# encoding=utf8

import os
import numpy as np
import FukuML.Utility as utility
import FukuML.MLBase as ml
import FukuML.DecisionTree as decision_tree


class Classifier(ml.Learner):

    # too slow for high dimension data, can't do digits multi classifier
    def __init__(self):

        """init"""

        self.status = 'empty'
        self.train_X = []
        self.train_Y = []
        self.W = []
        self.data_num = 0
        self.data_demension = 0
        self.test_X = []
        self.test_Y = []
        self.feature_transform_mode = ''
        self.feature_transform_degree = 1

        self.run_t = 40
        self.decision_tree = []
        self.alpha = []
        self.temp_train_X = []

    def load_train_data(self, input_data_file=''):

        self.status = 'load_train_data'

        if (input_data_file == ''):
            input_data_file = os.path.normpath(os.path.join(os.path.join(os.getcwd(), os.path.dirname(__file__)), "dataset/decision_stump_train.dat"))
        else:
            if (os.path.isfile(input_data_file) is not True):
                print("Please make sure input_data_file path is correct.")
                return self.train_X, self.train_Y

        self.train_X, self.train_Y = utility.DatasetLoader.load(input_data_file)

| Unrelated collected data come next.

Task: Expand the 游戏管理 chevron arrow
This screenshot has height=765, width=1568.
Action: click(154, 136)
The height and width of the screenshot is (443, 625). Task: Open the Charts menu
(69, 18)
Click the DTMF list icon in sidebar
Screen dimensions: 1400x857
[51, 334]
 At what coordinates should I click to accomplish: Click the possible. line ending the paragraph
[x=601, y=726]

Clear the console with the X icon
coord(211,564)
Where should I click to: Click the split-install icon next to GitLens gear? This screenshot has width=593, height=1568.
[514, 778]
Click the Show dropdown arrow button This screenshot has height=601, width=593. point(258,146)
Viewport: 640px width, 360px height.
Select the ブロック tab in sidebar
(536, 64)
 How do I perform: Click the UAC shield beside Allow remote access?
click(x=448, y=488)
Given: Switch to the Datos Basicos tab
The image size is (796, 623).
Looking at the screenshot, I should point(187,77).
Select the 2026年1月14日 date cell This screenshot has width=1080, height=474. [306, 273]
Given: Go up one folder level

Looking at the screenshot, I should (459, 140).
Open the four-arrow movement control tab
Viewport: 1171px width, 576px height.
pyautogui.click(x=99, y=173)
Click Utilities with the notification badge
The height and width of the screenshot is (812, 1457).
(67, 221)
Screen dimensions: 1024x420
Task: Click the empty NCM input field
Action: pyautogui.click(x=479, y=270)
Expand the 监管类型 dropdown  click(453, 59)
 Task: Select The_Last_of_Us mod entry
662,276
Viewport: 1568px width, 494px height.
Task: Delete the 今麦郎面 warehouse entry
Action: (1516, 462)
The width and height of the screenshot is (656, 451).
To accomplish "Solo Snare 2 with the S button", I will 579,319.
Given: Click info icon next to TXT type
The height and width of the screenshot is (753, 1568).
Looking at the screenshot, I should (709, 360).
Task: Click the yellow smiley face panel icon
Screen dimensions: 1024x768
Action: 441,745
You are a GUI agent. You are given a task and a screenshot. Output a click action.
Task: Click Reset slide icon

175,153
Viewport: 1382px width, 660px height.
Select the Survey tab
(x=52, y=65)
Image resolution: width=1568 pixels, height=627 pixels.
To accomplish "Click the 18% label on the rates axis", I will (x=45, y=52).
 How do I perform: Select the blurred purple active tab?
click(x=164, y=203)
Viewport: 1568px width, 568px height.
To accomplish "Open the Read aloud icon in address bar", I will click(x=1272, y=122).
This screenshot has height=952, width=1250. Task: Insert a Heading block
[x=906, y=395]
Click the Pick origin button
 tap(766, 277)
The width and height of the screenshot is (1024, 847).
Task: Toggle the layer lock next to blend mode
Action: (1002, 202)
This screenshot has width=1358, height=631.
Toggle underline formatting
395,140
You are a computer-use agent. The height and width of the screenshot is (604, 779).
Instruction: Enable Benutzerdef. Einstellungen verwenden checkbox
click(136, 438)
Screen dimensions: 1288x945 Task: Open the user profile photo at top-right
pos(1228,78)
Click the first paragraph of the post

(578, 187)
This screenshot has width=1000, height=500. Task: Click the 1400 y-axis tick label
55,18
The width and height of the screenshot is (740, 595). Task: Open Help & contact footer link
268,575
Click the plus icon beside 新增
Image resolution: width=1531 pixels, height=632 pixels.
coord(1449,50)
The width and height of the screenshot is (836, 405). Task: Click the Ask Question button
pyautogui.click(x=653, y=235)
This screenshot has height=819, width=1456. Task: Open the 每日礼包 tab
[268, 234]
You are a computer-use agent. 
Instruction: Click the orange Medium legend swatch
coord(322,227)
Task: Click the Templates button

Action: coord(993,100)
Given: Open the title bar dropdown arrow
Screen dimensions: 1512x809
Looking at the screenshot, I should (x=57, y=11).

        return self.train_X, self.train_Y

    def load_test_data(self, input_data_file=''):

        if (input_data_file == ''):
            input_data_file = os.path.normpath(os.path.join(os.path.join(os.getcwd(), os.path.dirname(__file__)), "dataset/decision_stump_test.dat"))
        else:
            if (os.path.isfile(input_data_file) is not True):
                print("Please make sure input_data_file path is correct.")
                return self.test_X, self.test_Y

        self.test_X, self.test_Y = utility.DatasetLoader.load(input_data_file)

        if (self.feature_transform_mode == 'polynomial') or (self.feature_transform_mode == 'legendre'):
            self.test_X = self.test_X[:, 1:]

            self.test_X = utility.DatasetLoader.feature_transform(
                self.test_X,
                self.feature_transform_mode,
                self.feature_transform_degree
            )

        return self.test_X, self.test_Y

    def set_param(self, run_t):

        self.run_t = run_t

        return self.run_t

    def init_W(self, mode='normal'):

        if (self.status != 'load_train_data') and (self.status != 'train'):
            print("Please load train data first.")
            return self.W

        self.status = 'init'

        self.data_num = len(self.train_Y)
        self.data_demension = len(self.train_X[0])
        self.decision_tree = [None] * self.run_t
        self.alpha = [0.0] * self.run_t
        self.W = np.zeros(self.data_demension)

        return self.W

    def score_function(self, x, W):

        score = 0.0

        for i, weak_learner in enumerate(self.decision_tree):
            predict_string = np.array(list(map(str, x)))
            predict_string = ' '.join(predict_string[1:])
            prediction = weak_learner.prediction(predict_string, 'future_data')
            score = score + (self.alpha[i] * prediction['prediction'])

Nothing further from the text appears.